Let \(V\) be an infinite dimensional vector space over a field \(F\) with basis \(B=\{e_1, e_2, \dots \}\) and let \(E\) be the Grassmann algebra of \(V\). If \(G\) is a finite abelian group, it is well known that any \(G\)-grading on \(E\) such that \(B\) is homogeneous can be obtained by defining a map \(\varphi: B \longrightarrow G \), i.e., by attributing degrees to the elements of \(B\). For \(G=\mathbb{Z}_2\), up to isomorphism, such gradings are given by one of the following maps: \(\varphi_\infty\), \(\varphi_k\) or \(\varphi_{k^*}\). Such maps are defined by: \(\varphi_\infty(e_i)=1\), if \(i\) is odd or \(0\) if \(i\) is even; \(\varphi_{k}(e_i)=0\), if \(i\leq k\) and \(1\) otherwise;\(\varphi_{k^*}(e_i)=1\), if \(i\leq k\) and \(0\) otherwise. When endowed with such gradings, \(E\) is denoted, respectively, by \(E_\infty\), \(E_k\) or \(E_{k^*}\). The canonical \(\mathbb{Z}_2\)-grading on \(E\) is given by the map \(\varphi_{0}\), and in this case, it is denoted simply by \(E\). The corresponding \(\mathbb{Z}_2\)-graded identities of such algebras, have been described in by O. M. Di Vincenzo and the second author in [Linear Algebra Appl. 431, No. 1–2, 56–72 (2009; Zbl 1225.16009)] in the case of characteristic zero, and by the first author in [Linear Algebra Appl. 435, No. 12, 3297–3313 (2011; Zbl 1230.16019)] in the case of infinite fields of characteristic \(p>2\).
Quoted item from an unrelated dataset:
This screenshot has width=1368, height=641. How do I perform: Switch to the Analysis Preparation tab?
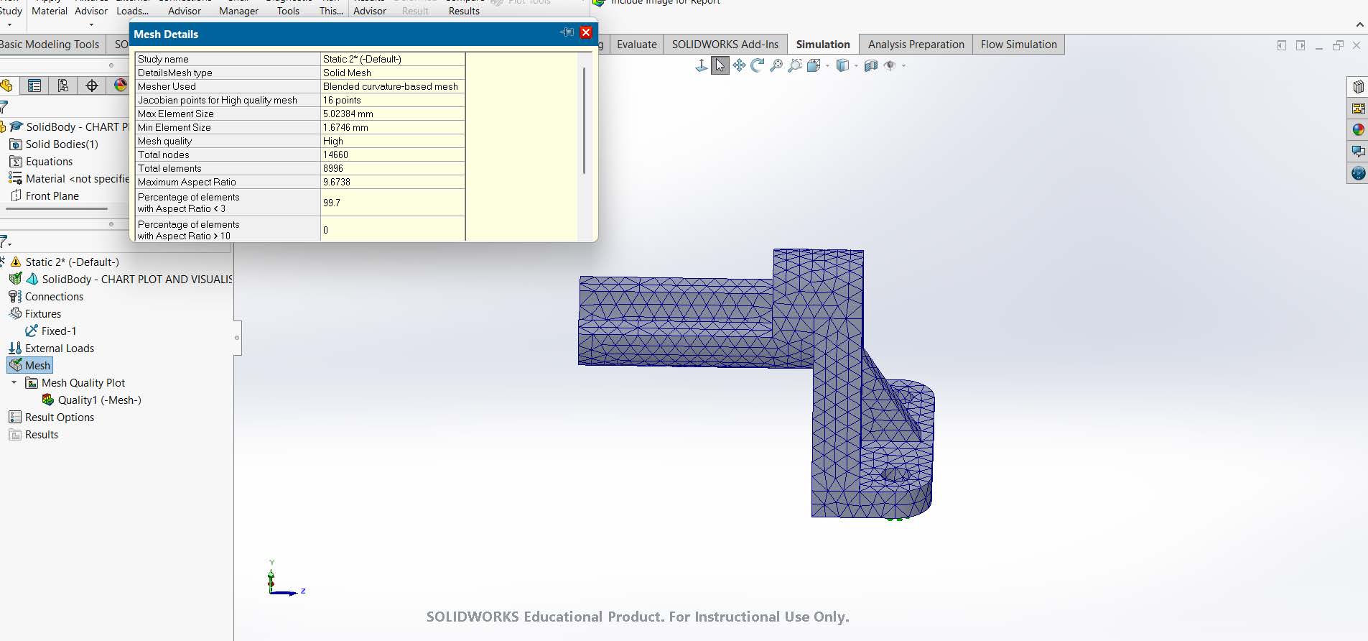(x=916, y=45)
From a result of O. M. Di Vincenzo and V Nardozza [Commun. Algebra 31, No. 3, 1453–1474 (2003; Zbl 1039.16023)], given a set of generators for the \(T_G\)-ideal of a \(G\)-graded algebra \(A\), in characteristic zero, one can obtain a set of generators for the \(T_{G\times \mathbb{Z}_2}\)-ideal of \(A\otimes E\) with its natural \(G\times \mathbb{Z}_2\)-grading. Moreover, the elements of the last set have the same degree as the corresponding elements of the initial set.
In the paper under review, the authors investigate \(\mathbb{Z}_2\times \mathbb{Z}_2\)-graded identities of \(E_{k^*}\otimes E\) in both, zero and positive characteristic. In both cases, they exhibit a finite basis for the ideal of \(\mathbb{Z}_2\times \mathbb{Z}_2\)-graded identities. The interesting point here is that in characteristic \(p>2\), the correspondence between degrees mentioned above is no longer valid if \(p>k\). In particular, the result of Di Vincenzo and Nardozza does not hold in positive characteristic.
In the final section, the authors show that the \(\mathbb{Z}_2\times \mathbb{Z}_2\)-graded Gelfand-Kirillov dimension of \(E_{k^*}\otimes E\) in \(m\) variables is \(m\) and, based on this and previous results, they conjecture that the GK-dimension does not change with respect to tensor product by \(E\), i.e., \(GK\dim_m^G(A)=GK\dim_m^{G\times \mathbb{Z}_2}(A\otimes E)\). The proofs presented in the paper use classical methods of the theory of polynomial identities.